While the role of technology in higher education has been primarily about managing systems and network security, still vital concerns, it has now been ramped up to include envisioning and creating the infrastructure to support innovation in teaching, excellence in research and efficiency in administration.
For academic administrators, the promise of technology in education is empowering project-based, collaborative learning, not just for students but for everyone connected to the enterprise. But getting administrative and academic cultures to work together toward this goal is challenging. Says Long: “The problem is change management. And that’s what our jobs are largely becoming.”
For faculty this is all very threatening and academic administrators will have to devote a lot of energy to helping those working in technology departments to manage such change. Training is obsolete almost as fast as it occurs, and the transformational and management challenge is huge. While the slide projector didn’t change for decades, the tools available now change every few days.
Students also, despite all the talk of the “digital native,” have little understanding of the power these tools offer for collaboration in a classroom, much less across continents. Rarely can a freshman tell you what an rss feed is or describe and use a wiki. Elizabeth Losh, writing director of the humanities core course at the University of California at Irvine says “What passes for ‘media literacy’ now is often nothing more than teaching kids to make prepackaged PowerPoint presentations.”
Add regulatory demands, such as the provisions in the recently passed Higher Education Act to deploy “technology-based deterrents” to prevent copyright infringement, and increased transparency issues related to public accountability, technology become critical to the mission and the survival of higher education.
It also becomes very expensive.
Managing costs requires outsourcing functions such as email and student web pages, while at the same time exploring revenue streams such as leasing bandwidth, selling media content to alumni, and creating partnerships.
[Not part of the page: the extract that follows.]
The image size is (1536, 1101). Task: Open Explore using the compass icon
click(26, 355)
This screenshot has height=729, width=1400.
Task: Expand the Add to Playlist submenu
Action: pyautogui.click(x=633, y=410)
This is especially important in global environments that open the door to corporate partnerships, joint ventures with charitable organizations and innovative social networks opportunities with communities that share the vision and mission of the university. The partnership between the academic and technology teams is essential and requires visionary leadership on both sides.
And all this has to occur while everyone’s inbox is already full. Ellen Kossek, a professor at Michigan State University, is the author of a book about navigating work-life boundaries: CEO of Me. She argues that while academics like the flexibility and opportunities technology offers, it eats into the time that must be reserved for reading and reflecting, a problem that can only be solved by focusing on core values.
In an environment where both academic and spiritual traditions value contemplation and creativity, all administrators must offer insight and provide models for managing the pace and the volume of change and innovation. As a filter, they create the focus and the vision necessary to manage the flood of possibilities.
But the task requires more than that. It requires an openness to grace. Clugston puts it this way: “True learning may involve a lot more than change, but it never consists of less than grasping what is given, and then, with that knowledge, reaching creatively toward undefined horizons.”
In higher education, then, technology is only partly about managing or empowering change. It is primarily about values, the values that frame a community and shape its purpose.
Nothing is good because it is new. Technology in higher education must be tamed as much as it must be unleashed. But as a tool that serves the greater good, innovation can be a channel of grace.